▸ **EXERCISE**
Reproduce the portion of the eagle story below that begins at the words "One day, the" and stops after the words "let him go.".

▸ **TEXT**
One day, the man lifted the eagle over his head and said, “You’re an eagle—so fly!” As he let go, it dropped to the ground, shaking in fear. So the man grabbed him and this time climbed up a ladder to the roof of his house.


“You don’t belong on the ground. You belong in the air. Now FLY!” he said as he tossed the bird into the air. The eagle wailed in fear and extended its wings only enough to slow its fall and land safely on the ground.

The man finally had enough. He took the eagle, got in his truck, and drove up a mountain. Standing on the edge of a cliff, he looked the big, majestic bird in the eye and said, “Today is the day you find out who you really are. You're not meant to peck around a farm—you’re meant to soar across the sky.” He then lifted him out over the ledge and let him go.


As the eagle plummeted in free fall, it first let out a scream—then let out its wings. In an instant, natural instinct kicked in, and he took flight. Would you believe that eagle never made his way back to the chicken farm after that? (Except maybe for some nuggets.)

▸ **GIVEN RECORDS**

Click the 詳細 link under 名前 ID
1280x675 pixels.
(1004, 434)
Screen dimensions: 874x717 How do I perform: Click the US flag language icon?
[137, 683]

* * *

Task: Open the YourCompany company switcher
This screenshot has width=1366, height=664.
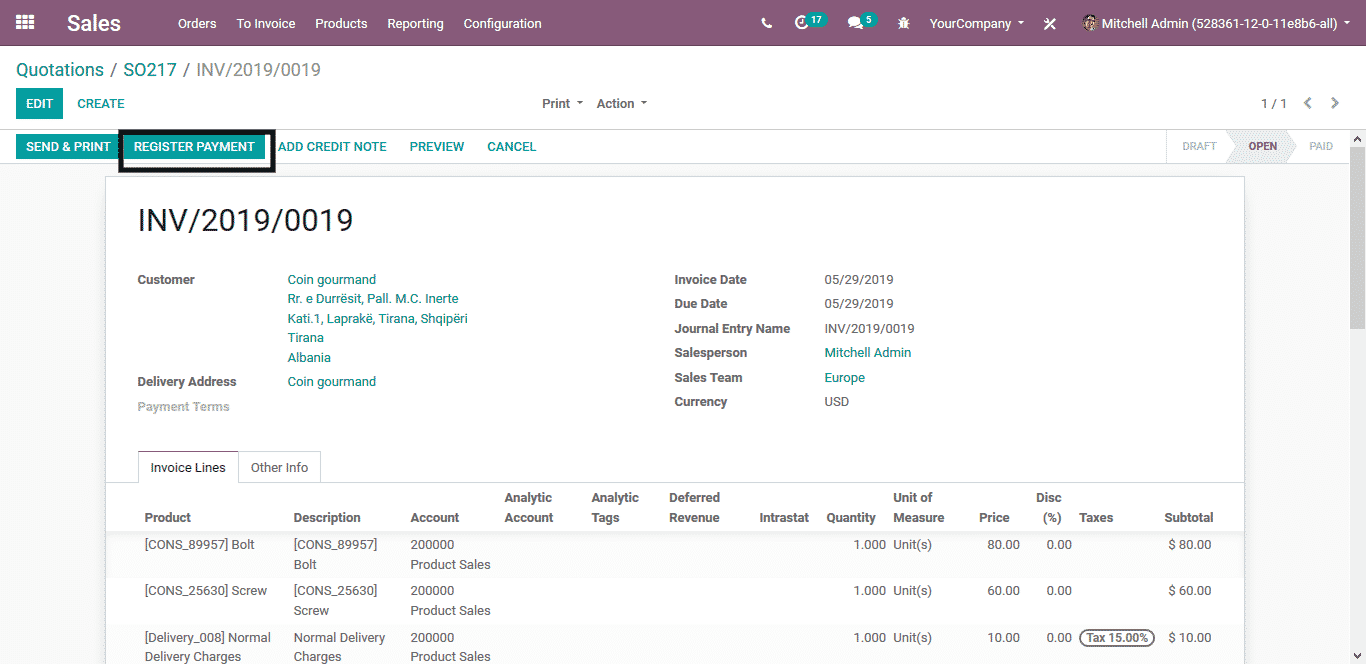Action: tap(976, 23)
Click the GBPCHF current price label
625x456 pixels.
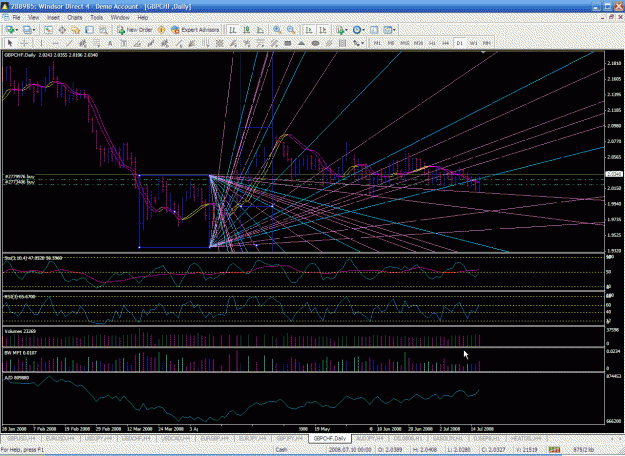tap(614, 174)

▸ **FINAL RESULT**
One day, the man lifted the eagle over his head and said, “You’re an eagle—so fly!” As he let go, it dropped to the ground, shaking in fear. So the man grabbed him and this time climbed up a ladder to the roof of his house.


“You don’t belong on the ground. You belong in the air. Now FLY!” he said as he tossed the bird into the air. The eagle wailed in fear and extended its wings only enough to slow its fall and land safely on the ground.

The man finally had enough. He took the eagle, got in his truck, and drove up a mountain. Standing on the edge of a cliff, he looked the big, majestic bird in the eye and said, “Today is the day you find out who you really are. You're not meant to peck around a farm—you’re meant to soar across the sky.” He then lifted him out over the ledge and let him go.